The Digital Archive of Literacy Narratives (DALN) is an online public archive of personal literacy narratives. The DALN collects narratives ranging in formats and composition styles to include traditional and unconventional self-exploratory mediums such as video essays, drawings and written narratives. In 2005, Cynthia Selfe, H. Lewis Ulman, and Scott DeWitt at Ohio State University began development of the DALN with the purpose of creating and preserving a diverse and accessible collection of personal narratives. Literacy narratives are personal accounts of the development of ones reading or writing. Literacy narratives come in many formats including drawings, written narratives, and video accounts. Scholars have described literacy narratives as a teaching method used to teach reflection and awareness in writing classes. While most visitors to the site are from the United States, the DALN has developed a worldwide audience, and as of 2021, there were over 8,000 submissions from countries on six of seven continents.

== Origin ==
The original purpose of DALN, as stated by its creators, was to create an accessible collection of literacy narratives for the purpose of literacy research. With origins in writing studies research, its creators sought to capture the development of narratives, to challenge notable definitions of literacy, and create a dynamic way for collaborators, readers and researchers to interact.Because the DALN is publicly accessible, scholars have examined how it's publicity has shaped the archive. In recent years DALN has been implemented in writing studies courses, with the intent of promoting literacy through personal inquiry.

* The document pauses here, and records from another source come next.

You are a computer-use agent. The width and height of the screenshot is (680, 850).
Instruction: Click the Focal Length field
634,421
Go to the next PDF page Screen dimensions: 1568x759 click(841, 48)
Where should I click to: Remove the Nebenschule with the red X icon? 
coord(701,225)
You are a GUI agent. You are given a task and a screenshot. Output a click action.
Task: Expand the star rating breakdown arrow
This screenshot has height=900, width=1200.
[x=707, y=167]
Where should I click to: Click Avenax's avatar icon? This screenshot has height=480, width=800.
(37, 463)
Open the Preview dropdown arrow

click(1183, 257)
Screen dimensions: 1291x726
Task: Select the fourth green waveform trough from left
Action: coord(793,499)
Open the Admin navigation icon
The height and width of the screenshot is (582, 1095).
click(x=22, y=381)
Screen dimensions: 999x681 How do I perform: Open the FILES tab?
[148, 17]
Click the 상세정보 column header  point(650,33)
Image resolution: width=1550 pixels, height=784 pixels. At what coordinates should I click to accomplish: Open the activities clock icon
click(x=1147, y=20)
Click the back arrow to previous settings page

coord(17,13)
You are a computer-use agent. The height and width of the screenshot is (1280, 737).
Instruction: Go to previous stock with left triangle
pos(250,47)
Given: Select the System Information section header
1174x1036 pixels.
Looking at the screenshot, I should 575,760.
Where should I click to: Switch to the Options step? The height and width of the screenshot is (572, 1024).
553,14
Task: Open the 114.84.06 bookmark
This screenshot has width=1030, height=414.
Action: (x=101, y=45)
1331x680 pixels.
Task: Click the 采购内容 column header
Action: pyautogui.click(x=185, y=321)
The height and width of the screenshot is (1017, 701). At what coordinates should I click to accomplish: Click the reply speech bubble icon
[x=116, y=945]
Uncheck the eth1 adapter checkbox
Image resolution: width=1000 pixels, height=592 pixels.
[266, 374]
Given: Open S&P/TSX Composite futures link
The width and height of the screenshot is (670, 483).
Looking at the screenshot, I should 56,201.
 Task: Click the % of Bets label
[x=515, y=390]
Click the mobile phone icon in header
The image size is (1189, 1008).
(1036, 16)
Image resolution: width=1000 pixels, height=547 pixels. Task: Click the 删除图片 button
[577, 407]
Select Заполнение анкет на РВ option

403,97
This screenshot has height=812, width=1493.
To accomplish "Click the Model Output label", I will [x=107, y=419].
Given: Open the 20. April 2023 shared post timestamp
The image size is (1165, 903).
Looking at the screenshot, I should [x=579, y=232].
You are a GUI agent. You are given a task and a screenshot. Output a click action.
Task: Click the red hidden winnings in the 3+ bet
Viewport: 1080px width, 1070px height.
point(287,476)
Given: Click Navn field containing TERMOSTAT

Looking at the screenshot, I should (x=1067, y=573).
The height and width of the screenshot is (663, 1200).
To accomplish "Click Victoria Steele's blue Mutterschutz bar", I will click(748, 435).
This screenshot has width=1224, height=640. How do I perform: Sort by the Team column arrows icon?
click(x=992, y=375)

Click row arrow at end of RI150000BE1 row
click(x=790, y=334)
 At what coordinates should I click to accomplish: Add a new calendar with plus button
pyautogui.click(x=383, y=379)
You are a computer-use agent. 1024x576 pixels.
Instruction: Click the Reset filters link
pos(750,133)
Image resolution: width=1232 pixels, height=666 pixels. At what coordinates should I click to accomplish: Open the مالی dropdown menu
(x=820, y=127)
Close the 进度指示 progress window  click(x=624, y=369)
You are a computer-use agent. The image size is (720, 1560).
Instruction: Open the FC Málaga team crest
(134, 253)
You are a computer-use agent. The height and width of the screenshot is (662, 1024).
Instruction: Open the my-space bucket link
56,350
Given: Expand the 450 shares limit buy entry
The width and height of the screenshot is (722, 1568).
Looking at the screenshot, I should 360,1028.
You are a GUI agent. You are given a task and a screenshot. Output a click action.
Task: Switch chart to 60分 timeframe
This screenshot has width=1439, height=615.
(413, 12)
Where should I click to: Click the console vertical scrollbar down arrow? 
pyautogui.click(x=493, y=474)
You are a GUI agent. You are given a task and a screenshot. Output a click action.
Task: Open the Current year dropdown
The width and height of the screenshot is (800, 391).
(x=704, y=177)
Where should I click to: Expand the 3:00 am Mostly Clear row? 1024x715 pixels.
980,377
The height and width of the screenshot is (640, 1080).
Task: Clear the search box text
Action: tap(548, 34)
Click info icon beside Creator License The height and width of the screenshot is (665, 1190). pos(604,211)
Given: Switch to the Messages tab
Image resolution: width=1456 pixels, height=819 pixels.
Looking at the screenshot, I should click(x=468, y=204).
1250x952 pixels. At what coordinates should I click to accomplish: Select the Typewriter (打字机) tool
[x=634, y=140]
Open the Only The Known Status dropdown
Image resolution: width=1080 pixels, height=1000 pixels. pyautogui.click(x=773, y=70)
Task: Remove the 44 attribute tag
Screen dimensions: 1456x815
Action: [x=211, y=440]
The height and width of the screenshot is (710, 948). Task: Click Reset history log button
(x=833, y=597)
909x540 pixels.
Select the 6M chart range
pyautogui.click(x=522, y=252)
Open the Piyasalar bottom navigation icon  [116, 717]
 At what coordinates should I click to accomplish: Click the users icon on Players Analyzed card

== Implementation in writing courses ==
The DALN has been implemented in undergraduate writing courses as a tool to improve writing, research, and analytical skills. The DALN allows students to engage with topics that they care about and connect personal narrative stories with academic discourses. By implementing the DALN students acquire digital literacy skills that are often ignored in basic writing courses. The DALN improves accessibility to students as many of the narrative stories on it are in video or audio form which can help students who struggle to read and analyze written English. Students can look at narratives for free from a diverse set of people and realize their own narrative contributions have value in academic discourse. The literacy ability of students whose primary language is not English can get ignored in traditional writing classes because they may better express their ideas in another language or form. The DALN can allow them to share their complex ideas and narrative stories more accurately.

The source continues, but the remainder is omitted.